Ted Cruz isn't even the dominant force in Texas, so I doubt he could permanently rebrand the party any more than Reagan did. At least, considering how completely the Bush family subverted him.

Ted Cruz had a large pool of farming at the mouth right-wingers (like me) eager to work for his general election campaign, then get into the Party / government and rip things up.

Trump didn't. Which is why he was constantly being subverted by the people he appointed.

And the "Against Trump" issue of National Review came out before the primaries even got going.

Yep, but post Iowa caucuses, and definite post NH Primary, I started seeing a lot of articles where "senior Republican officials" were being quoted as saying "I'd rather lose with Trump than win with Cruz". With he President's ability to take over the Party apparatus as the reason why.

Since the GOP Establishment then spent the next several months working harder to block Cruz than Trump, the quotes appeared accurate at the time, and I've never seen anything since then to refute them.

Cruz himself was very grudging in support of Trump at the convention, even more so than Ryan and McConnell, but that's not the same thing as meaningful establishment support.

And rightfully so. But Cruz did back Trump to win the general before the election.

Robert Cook said...

"2: Trump made America a better place, which is why I voted for him in 2020. If you still found Trump an 'intolerable asshole' by 2020, it's because you didn't give a sh!t about any American citizens who don't have college 'degrees.'"

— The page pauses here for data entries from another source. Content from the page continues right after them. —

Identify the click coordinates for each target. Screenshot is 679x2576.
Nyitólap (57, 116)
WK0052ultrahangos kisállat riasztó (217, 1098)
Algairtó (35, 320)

"Which, to my mind, is a very shameful thing on your part."


I utterly disagree with your statement that "Trump made America a better place," and with your implied belief that Trump truly cares for or about anyone other than himself. And, in fact, I came to see Trump as an even bigger and more intolerable asshole than I had prior to his election.

Greg The Class Traitor said...

Robert Cook said...
I utterly disagree with your statement that "Trump made America a better place,"

Fine, Trump made America a better place for Americans, especially those who are not in the top 20% income bracket, and even more so for those not in the top 50%.

Because unlike Obama, Biden, Bush (either) and Clinton, Trump pushed policies that made it easier for Americans to get jobs, and more likely that competent work would get them raises.

It's rather sad and disgusting that you don't care about the Americans Trump's policies helped.

and with your implied belief that Trump truly cares for or about anyone other than himself.
Bzzt, thank you for playing, have some Rice-a-roni

I have no idea whether or not Trump cares about anyone other than himself. I really couldn't care less either way.

Because I don't give a sh!t about your inner monologue, I mainly care about your outward results.

Trump's results were greatly increased employment for Americans, with better wages, and better lives.

Which meant the rich didn't have as many illegal alien nannies, gardeners, and bus boys to keep their costs down. Oh boo hoo!

And, in fact, I came to see Trump as an even bigger and more intolerable asshole than I had prior to his election.

That's because you hate the truth? Or because you hate Americans w/o college degrees?